Julia,
Look at the reasons WHY the baby has such a high palate, and try to
address those. Muscle moves bone. If the palate is high and narrow or
oddly shaped, the tongue has not done it's job widening the palate and
reducing it's slope. Look for tongue tie, low muscle tone, and
neurologically based tongue movement deficits. A true "bubble" as
defined by Chele Marmet might possibly (I'm theorizing here) be caused
by the baby keeping the tongue tip in that little high area due to a
short jaw or very long tongue.
What to do depends on what you find.
Optimizing latch is very often the first step. Help mom get baby in a
nice asymmetrical approach, body cuddled to mom's midsection, chin on
breast, philtrum to nipple. (Breastfeeding Made Simple (book by Nancy
Mohrbacher and Kathleen Kendall-Tackett) and Follow Me Mum (DVD/video by
Rebecca Glover) both have lots of detail on how to do this. (I have no
financial interest in either work). I recommend letting baby do most of
the work. Mom snuggles baby in position, and WAITS. This gives the baby
more time to organize his tongue movements and get the tongue down in
the mouth for a better latch. Let baby grasp the breast and lunge toward
it himself, snuggle him in a bit as or just after he's done that.

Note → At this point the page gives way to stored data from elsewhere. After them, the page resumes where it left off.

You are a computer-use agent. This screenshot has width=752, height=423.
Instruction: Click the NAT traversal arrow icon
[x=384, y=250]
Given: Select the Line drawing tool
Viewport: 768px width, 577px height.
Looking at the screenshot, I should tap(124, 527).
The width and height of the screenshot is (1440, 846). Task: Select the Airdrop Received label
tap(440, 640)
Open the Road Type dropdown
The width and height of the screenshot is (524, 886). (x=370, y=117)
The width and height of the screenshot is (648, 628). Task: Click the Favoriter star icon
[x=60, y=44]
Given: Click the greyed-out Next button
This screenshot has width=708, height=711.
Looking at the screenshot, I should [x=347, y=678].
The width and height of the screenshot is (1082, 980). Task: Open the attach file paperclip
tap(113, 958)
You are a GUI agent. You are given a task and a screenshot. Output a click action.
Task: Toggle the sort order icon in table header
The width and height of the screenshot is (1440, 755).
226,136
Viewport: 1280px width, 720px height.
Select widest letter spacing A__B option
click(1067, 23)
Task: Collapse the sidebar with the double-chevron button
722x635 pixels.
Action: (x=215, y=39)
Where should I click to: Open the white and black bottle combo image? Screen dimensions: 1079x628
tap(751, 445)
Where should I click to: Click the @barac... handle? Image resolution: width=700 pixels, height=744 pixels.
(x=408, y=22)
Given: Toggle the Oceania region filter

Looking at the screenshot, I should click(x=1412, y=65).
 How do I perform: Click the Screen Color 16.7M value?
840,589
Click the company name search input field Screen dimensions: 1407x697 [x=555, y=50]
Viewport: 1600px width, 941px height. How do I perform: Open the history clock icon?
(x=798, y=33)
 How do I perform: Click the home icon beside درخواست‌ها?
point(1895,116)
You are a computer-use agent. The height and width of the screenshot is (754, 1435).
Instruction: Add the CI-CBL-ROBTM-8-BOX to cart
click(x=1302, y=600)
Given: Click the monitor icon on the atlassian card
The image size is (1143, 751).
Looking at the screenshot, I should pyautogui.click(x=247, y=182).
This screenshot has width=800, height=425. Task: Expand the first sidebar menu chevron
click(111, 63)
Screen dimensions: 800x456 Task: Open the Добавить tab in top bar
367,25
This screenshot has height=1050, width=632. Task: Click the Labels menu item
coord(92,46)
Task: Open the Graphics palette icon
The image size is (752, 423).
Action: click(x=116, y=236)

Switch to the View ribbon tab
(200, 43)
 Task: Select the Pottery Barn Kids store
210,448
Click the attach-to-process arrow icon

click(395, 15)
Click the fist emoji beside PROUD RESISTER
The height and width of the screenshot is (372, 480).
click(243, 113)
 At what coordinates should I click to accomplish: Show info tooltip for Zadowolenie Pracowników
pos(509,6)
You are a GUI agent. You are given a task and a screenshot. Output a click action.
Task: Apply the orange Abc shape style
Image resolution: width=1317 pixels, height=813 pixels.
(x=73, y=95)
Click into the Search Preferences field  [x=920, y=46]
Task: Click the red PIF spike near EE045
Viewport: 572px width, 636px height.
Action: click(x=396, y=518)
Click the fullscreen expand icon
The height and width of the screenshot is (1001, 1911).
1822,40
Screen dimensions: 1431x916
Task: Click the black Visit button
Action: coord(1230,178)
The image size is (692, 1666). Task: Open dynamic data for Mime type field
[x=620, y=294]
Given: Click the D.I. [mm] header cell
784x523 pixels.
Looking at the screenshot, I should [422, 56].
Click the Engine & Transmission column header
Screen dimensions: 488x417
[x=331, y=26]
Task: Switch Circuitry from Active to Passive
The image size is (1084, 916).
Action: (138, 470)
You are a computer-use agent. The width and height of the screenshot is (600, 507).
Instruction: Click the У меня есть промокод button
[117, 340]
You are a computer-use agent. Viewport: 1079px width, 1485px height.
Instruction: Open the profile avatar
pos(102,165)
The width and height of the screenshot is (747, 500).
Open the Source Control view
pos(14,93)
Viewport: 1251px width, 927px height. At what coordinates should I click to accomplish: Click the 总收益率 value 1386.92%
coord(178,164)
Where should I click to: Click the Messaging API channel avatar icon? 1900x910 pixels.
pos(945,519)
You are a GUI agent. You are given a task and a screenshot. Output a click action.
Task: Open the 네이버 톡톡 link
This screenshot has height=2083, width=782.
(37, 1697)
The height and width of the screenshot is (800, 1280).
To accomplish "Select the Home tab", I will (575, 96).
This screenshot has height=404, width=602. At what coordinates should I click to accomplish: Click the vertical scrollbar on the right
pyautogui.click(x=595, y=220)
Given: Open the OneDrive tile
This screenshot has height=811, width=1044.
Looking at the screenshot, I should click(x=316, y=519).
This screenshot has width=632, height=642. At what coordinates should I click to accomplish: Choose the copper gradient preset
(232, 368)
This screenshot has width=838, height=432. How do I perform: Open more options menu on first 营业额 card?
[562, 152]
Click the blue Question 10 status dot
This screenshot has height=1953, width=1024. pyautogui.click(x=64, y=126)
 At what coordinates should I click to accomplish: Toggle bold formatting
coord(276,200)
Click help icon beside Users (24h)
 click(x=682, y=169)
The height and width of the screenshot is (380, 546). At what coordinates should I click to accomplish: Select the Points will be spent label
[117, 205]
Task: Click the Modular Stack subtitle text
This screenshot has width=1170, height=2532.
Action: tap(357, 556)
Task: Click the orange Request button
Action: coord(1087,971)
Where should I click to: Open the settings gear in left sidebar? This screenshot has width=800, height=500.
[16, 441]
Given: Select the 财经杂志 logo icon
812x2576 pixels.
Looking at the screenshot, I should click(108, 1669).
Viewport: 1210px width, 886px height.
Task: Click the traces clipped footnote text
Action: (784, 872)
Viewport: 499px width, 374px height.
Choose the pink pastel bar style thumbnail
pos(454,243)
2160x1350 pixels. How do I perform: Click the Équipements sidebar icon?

If you can give us a much more detailed assessment of what this baby is
doing with the tongue, at rest, when interacting, during crying, and
when breastfeeding, and anything else you notice about the baby's motor
skills, tone and feeding abilities, we can be far more helpful. If you
don't know what to look for, refer her to someone who does and go along
and learn. (None of us know everything).